Gathering in God’s family is really not so different as I was reminded today (for our lesser manners are just on the inside where others don’t see). In a last minute change to our weekly schedule, I took responsibility for serving noon communion at Cumming FUMC. As I glanced through some materials to prepare, I came across these words from the great contemplative, Evelyn Underhill. She notes the following…
“Saint John of the Cross says that every quality or virtue the Spirit really produces in human souls has three distinguishing characters – as it were a threefold trademark – Tranquility, Gentleness, Strength. Fuss and feverishness, anxiety, intensity, intolerance, instability, pessimism and wobble, and every kind of hurry and worry – these, even on the highest levels, are signs of the self-made and self-acting soul, the spiritual upstart. The saints are never like that. They share the quiet and noble qualities of the great family to which they belong: the family of the Children of God.
Yep, I got that nudge.
Just like children at the family table, how quickly and hurridly do I come to God’s family table as an upstart? I come with my own listing of great concerns and worries (and I love the word wobble…makes me think of Weebles sorry). I have my own demands and instability. It doesn’t change that God is still calling me to dinner.
At our recent installment of the Academy of Spiritual Formation, the Rev.
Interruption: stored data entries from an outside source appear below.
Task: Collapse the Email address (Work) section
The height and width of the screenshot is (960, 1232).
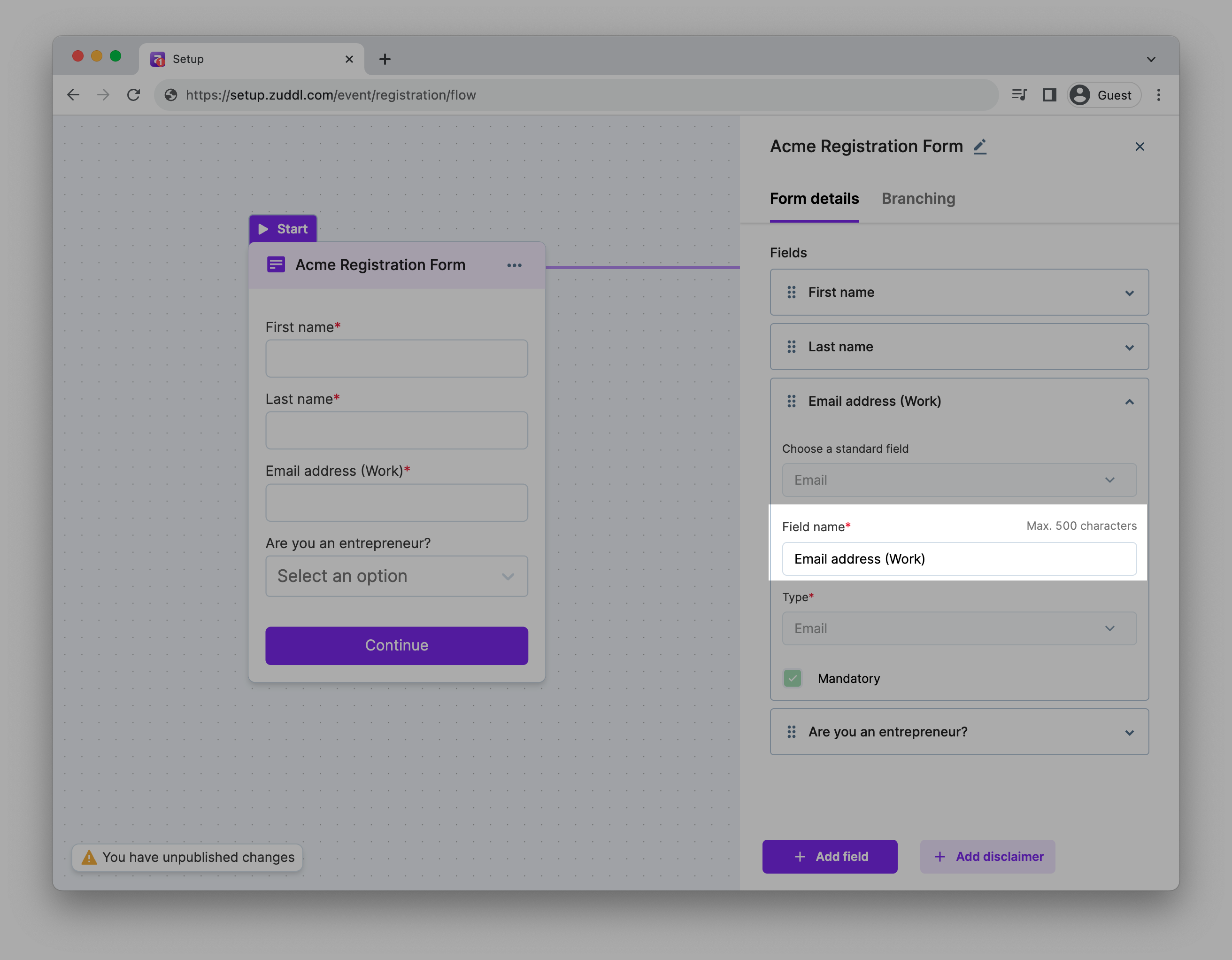Action: tap(1129, 402)
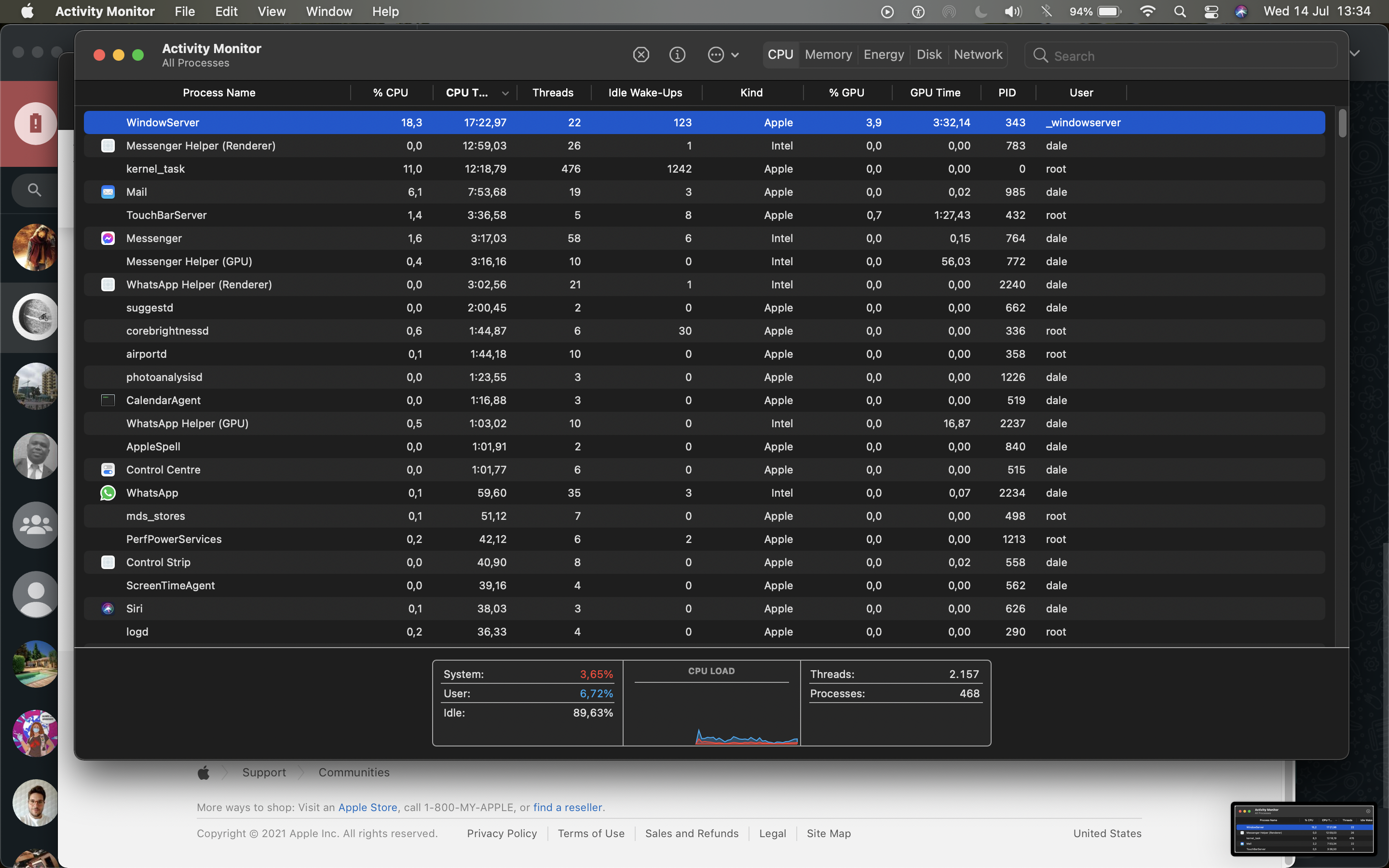Click the Siri icon in the menu bar
This screenshot has height=868, width=1389.
(1241, 12)
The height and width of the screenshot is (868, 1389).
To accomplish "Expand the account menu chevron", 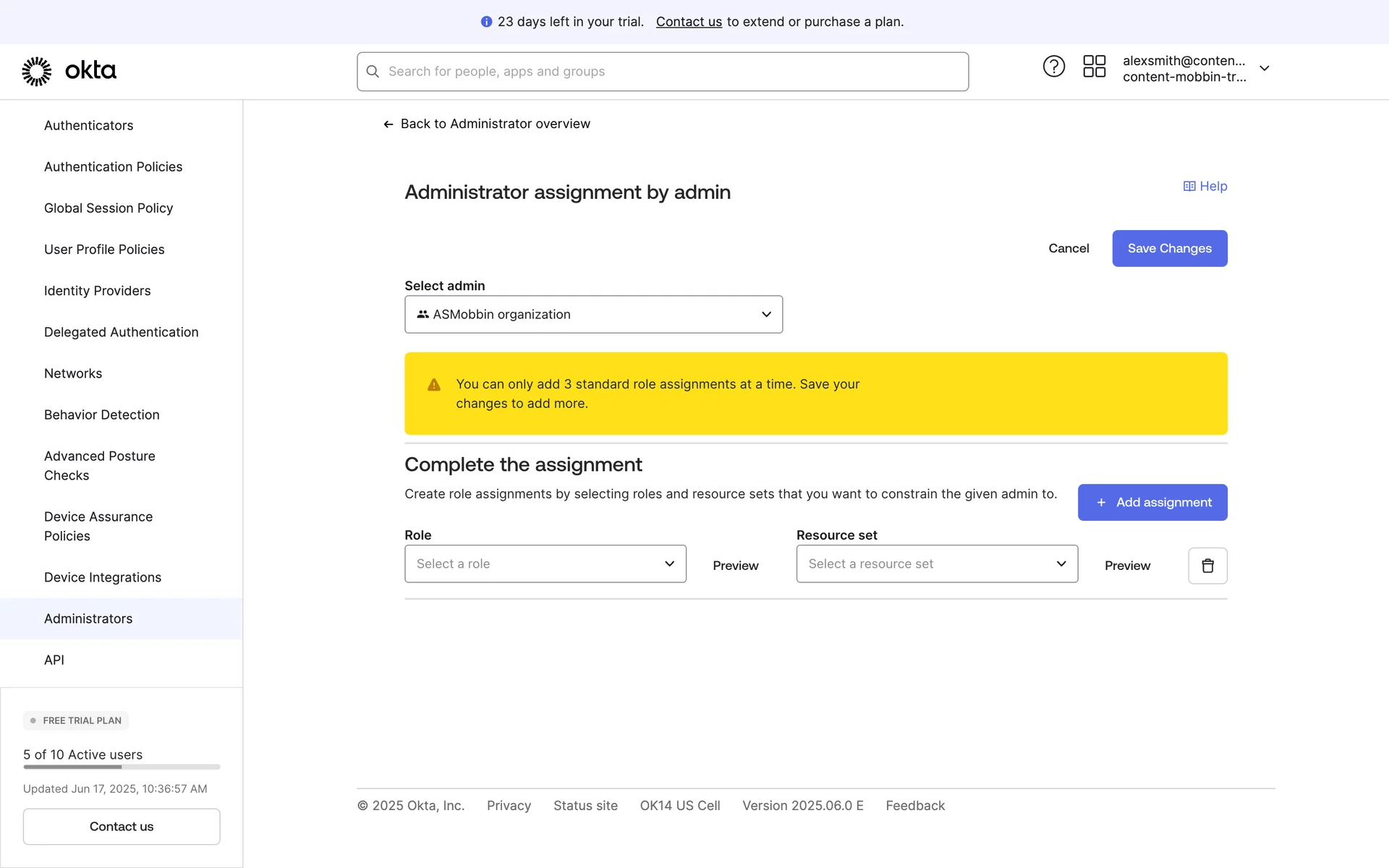I will (x=1264, y=69).
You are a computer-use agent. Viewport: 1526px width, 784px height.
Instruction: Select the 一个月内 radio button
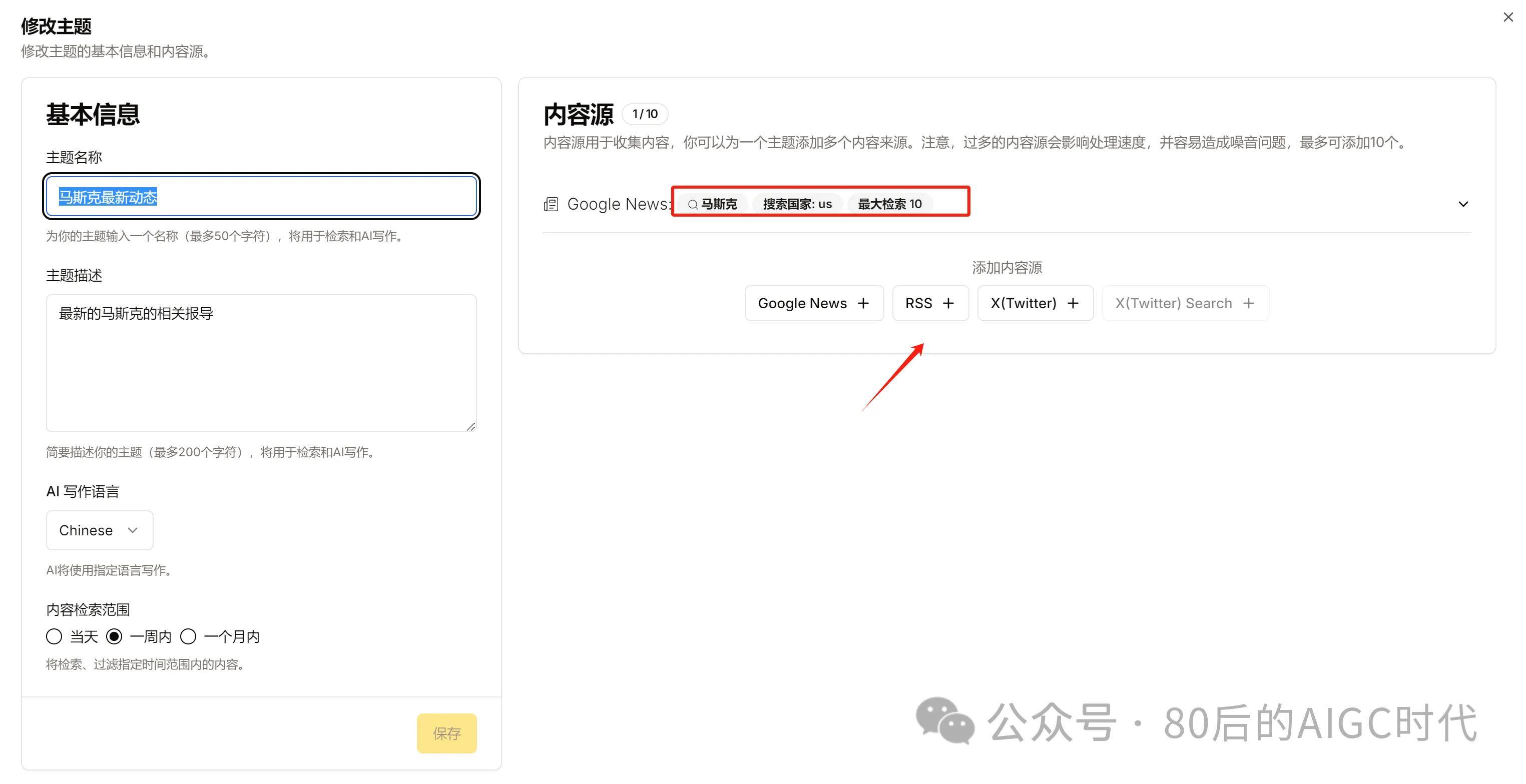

Liz Canham reminded us that prayer doesn’t start with our speaking to God, the conversation that is prayer, began long before we opened our mouths or mind. It is God who began the conversation.
Throughout the week, Rev. Canham focused on a number of disciplines of praying the Bible and guided us in many of those same practices. I recalled of the practice of imagination today, as we came to the meal of communion, this meal of God’s family. So I invited those gathered to imagine a table of significance, whether the one in Grandma’s house, the one of their childhood or of their own. It was an invitation to enter into the history and meaning of the Prayer of Great Thanksgiving, a reminder that this is a call to remember, to use one’s imagination, to meet Jesus at the table.
Could we even imagine that Jesus was at this table of our imagination? Could we accept truly that as “spiritual upstarts,” we too are welcome to come? Can we accept all the other upstart children at the table? Can we accept that this table was set-up by God for us and that God was already speaking an invitation to come to dinner?
As Rev. Canham writes, “The value of the Bible lies not in our learning about it and pronouncing on it, but in what we become as a result of entering into the sacred text (58, Praying The Bible).” So too is this the case for our practices and traditions, our meditations and our prayers for when we fail to enter into either the text or practices of our faith, we fail to surrender to the same Spirit of God in our hearts which is, “crying out, Abba, Father! (Gal. 4:6).”
If we fail to surrender, then upstarts we remain.
Thankfully God keeps setting a place for all us upstarts, just like a good parent does.
The Rev. Ken Hagler is associate pastor at Cumming UMC in North Atlanta, GA.